Le dernier rêve d'Elon Musk, entrepreneur-ingénieur-milliardaire d'origine africaine, fondateur de Tesla et de SpaceX, est ainsi devenu réalité. Dans un art consommé de la com', il avait soigné la mise en scène, prenant soin de charger dans la Falcon Heavy sa voiture personnelle, une Tesla rouge (sa propre marque de voiture électrique. "Conduite" par un mannequin en combinaison spatiale baptisé Starman, au son de la chanson Space Oddity de David Bowie, il devrait graviter autour de Mars pour... quelques millions d’années. Grand prince, ce communicant-né a pris soin de retransmettre en direct le show le décollage sur YouTube, et de fournir gracieusement les images aux médias.

Mission accomplie, à priori. Et un (nouveau) grand pas pour l'humanité. Fort du support technologique (et financier) de la Nasa, "Elon Musk veut faire de Falcon Heavy un véritable taxi de l’espace à destination de la Station spatiale internationale, de la Lune et de Mars", rappelait Libération. Le tout avec un tarif annoncé record, 90 millions de dollars pour ses futurs lancements commerciaux, soit bien moins que les 100 millions pour Ariane 5. Et que les tirs à 350 millions de dollars du Delta IV Heavy d’United Launch Alliance… Donc, le nouveau conquistador de l'Espace casse les prix. Tout comme un autre gourou de la tech, Jeff Bezos, fondateur d'Amazon, qui s'apprête à lui aussi dégoupiller son lanceur, la fusée New Glenn, via sa firme ad hoc, Blue Origin.
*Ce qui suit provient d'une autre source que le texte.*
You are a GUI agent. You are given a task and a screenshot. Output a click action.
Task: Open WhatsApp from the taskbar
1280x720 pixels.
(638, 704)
La Silicon Valley de l'exploration de l'espace

Des entrepreneurs de la tech un peu déjantés, à la conquête de l'espace, pour des prix record... Bienvenue dans la nouvelle course à la conquête de l'espace. Et ce n'est plus un Etat qui a la main-mise sur cela, comme, naguère, durant la Guerre Froide, mais des milliardaires. Bienvenue dans la nouvelle course à la conquête de l'espace. Dans cette vidéo qui résume bien la chose, The Economist va droit aux faits: puisque les gouvernements les plus puissants n'en n'ont plus les moyens, ayant réduit au fil des années leurs budgets consacrés à l'exploration spatiale, ce sont des entrepreneurs qui se battent maintenant pour conquérir et exploiter la nouvelle frontière finale: l'espace.

Va-t-on vers une privatisation de l'espace? La question est vertigineuse, comme la pose déjà ce billet. Par un curieux concours de circonstances, quelques jours après le décollage réussi de la fusée d'Elon Musk, ce 11 février, le Washington Post révélait que une note de la NASA, selon laquelle l'administration Trump s'apprête à privatiser d'ici 2025 la Space Station spatiale internationale.

Fin d'un Bien commun ?

D'ailleurs, Scott Pace, directeur exécutif du Conseil national de l'espace, a tenu ces propos révélateurs devant la presse: "Nous le répétons à nouveau: l’espace n’est pas un bien commun global “global commons”, ce n’est pas le patrimoine commun de l’humanité (...). Ces concepts ne figurent pas dans le traité international sur l’espace et les États-Unis ont constamment répété que ces idées ne correspondent pas au statut juridique réel de l’espace." Voilà qui a le mérite d'être clair.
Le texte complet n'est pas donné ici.